PAGE TEXT
######
Additional information

The Morten S. Risager was supported by a Sapere Aude grant from The Danish Council for Independent Research.

Appendix: Numerical investigation of exponential sums over eigenvalues in \({\hbox {PSL}_2( {{\mathbb {Z}}})} \backslash {\mathbb {H}}\)

Appendix: Numerical investigation of exponential sums over eigenvalues in \({\hbox {PSL}_2( {{\mathbb {Z}}})} \backslash {\mathbb {H}}\)

Let \(\lambda _{j}=\frac{1}{4}+t_{j}^{2}\) be the eigenvalues of \(\Delta \) in \({\Gamma \backslash {{\mathbb {H}}}}\), where \(\Gamma ={\hbox {PSL}_2( {{\mathbb {Z}}})} \). For \(X>1\), we define the following sum

$$\begin{aligned} S(T,X)=\sum _{|t_{j}|\le T} X^{it_{j}}, \end{aligned}$$

which is symmetrised by including both \(t_{j}\) and \(-t_{j}\). Petridis and Risager (Conjecture 2.2) conjecture that up to a factor of the order of \(X^{\epsilon }\), the sum has square root cancellation in T.
######
DATASET EXCERPT
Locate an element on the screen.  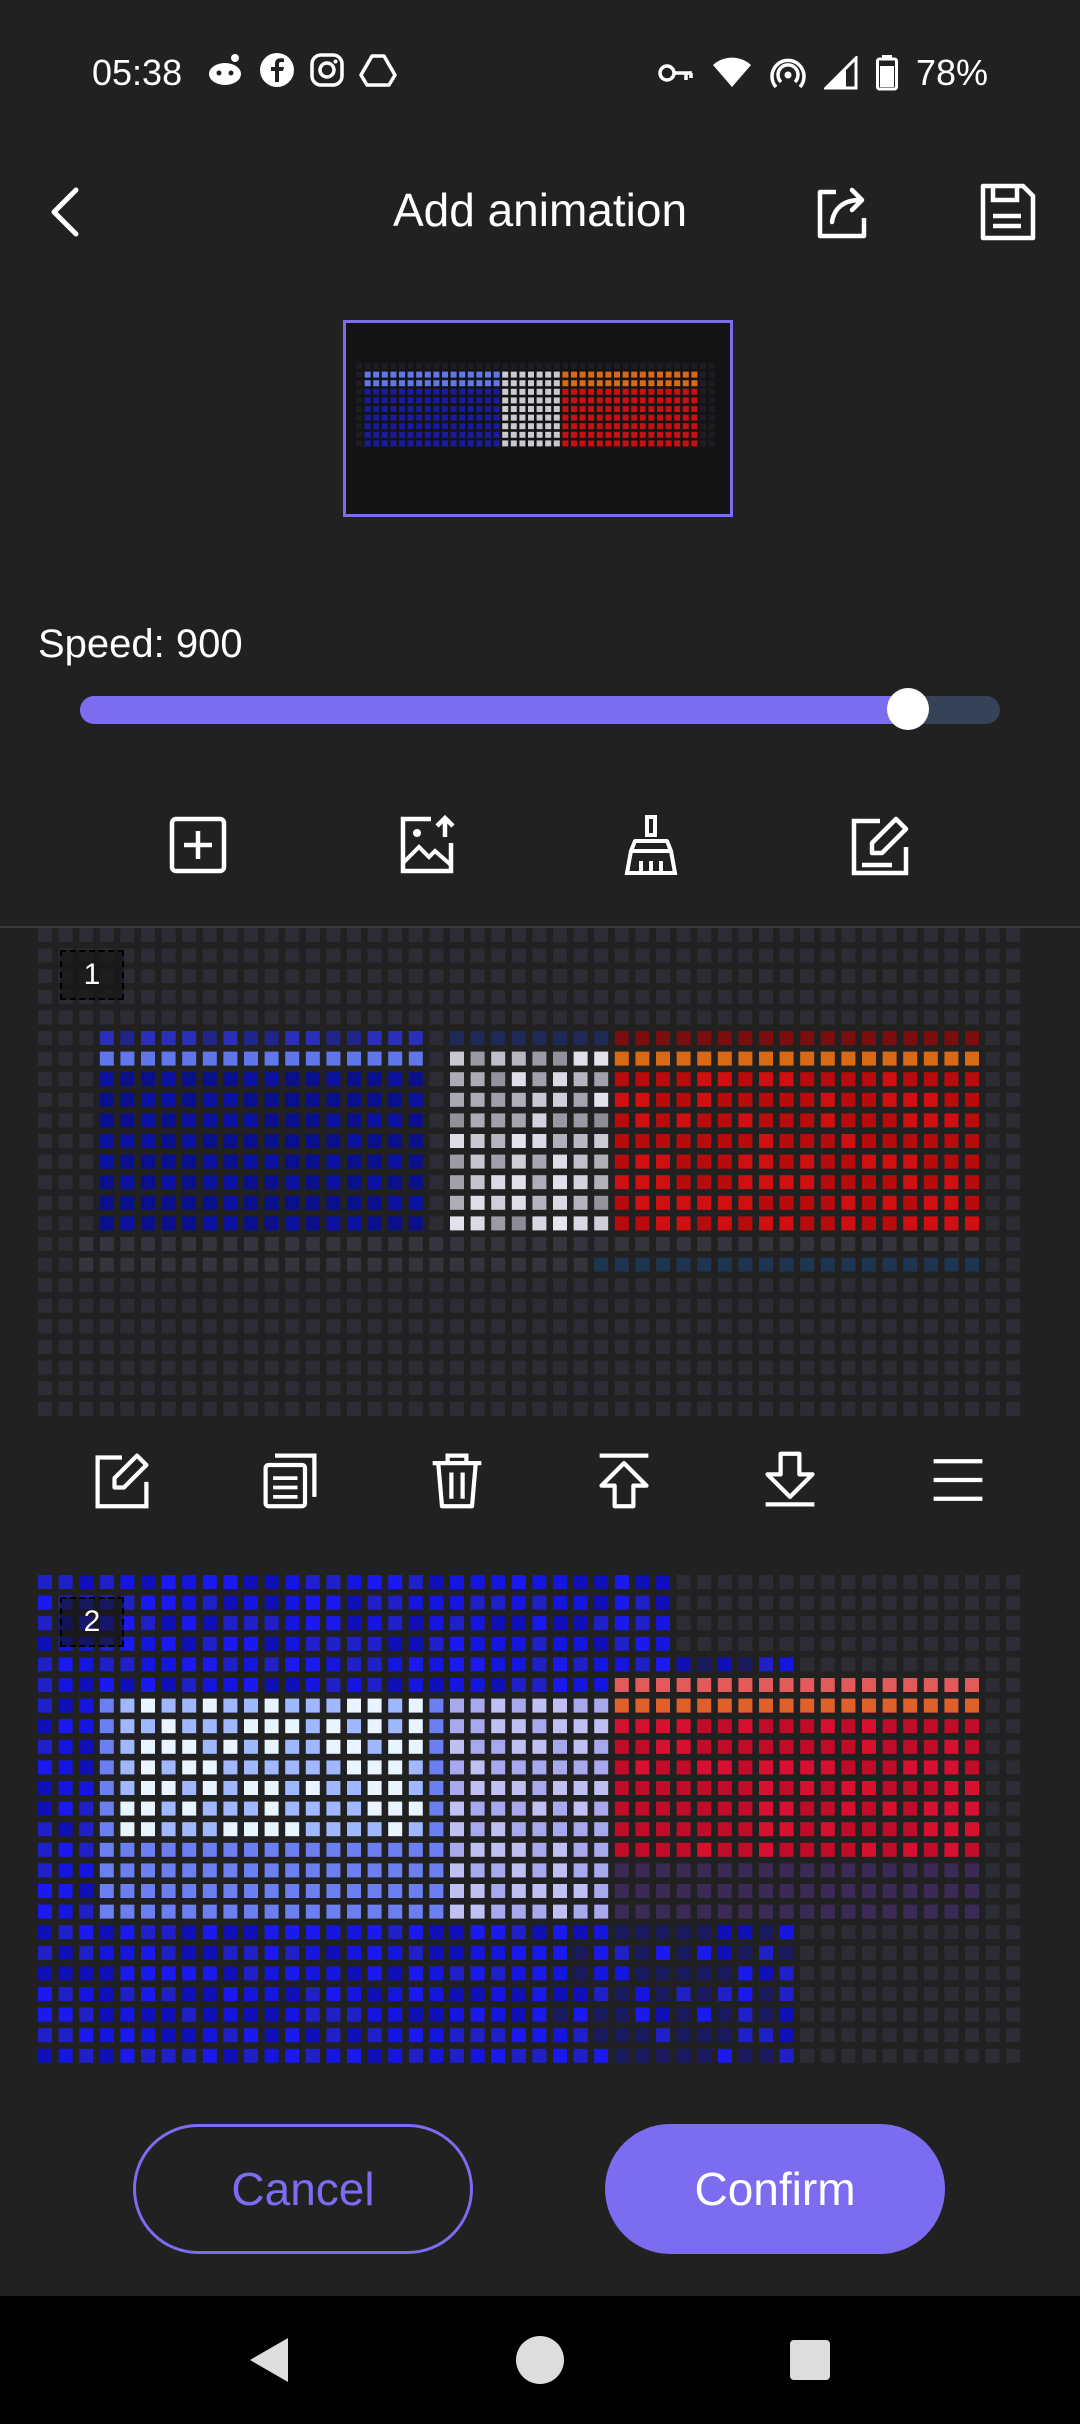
######
YOUR OBJECTIVE
Please extend the text on exponential sums over eigenvalues, starting after its last sentence. The listing comes from a separate source.

TASK ANSWER
Conjecture 1

For every \(\epsilon >0\) and \(X>1\) we have

$$\begin{aligned} S(T,X)\ll _{\epsilon } T^{1+\epsilon }X^{\epsilon }. \end{aligned}$$

We report on the numerical investigation of the function S(TX) and prove a theorem about its behaviour as \(T\rightarrow \infty \) and \(X>1\) is fixed. Our investigation resulted in the following observations.

Experimental Observation 1

The growth of S(TX) is consistent with the conjecture.

Experimental Observation 2

For a fixed \(X>1, S(T,X)\) has a peak of order T whenever X is equal to a power of a norm of a primitive hyperbolic class of \(\Gamma \) or an even power of a prime number \(p\in {\mathbb {N}}\).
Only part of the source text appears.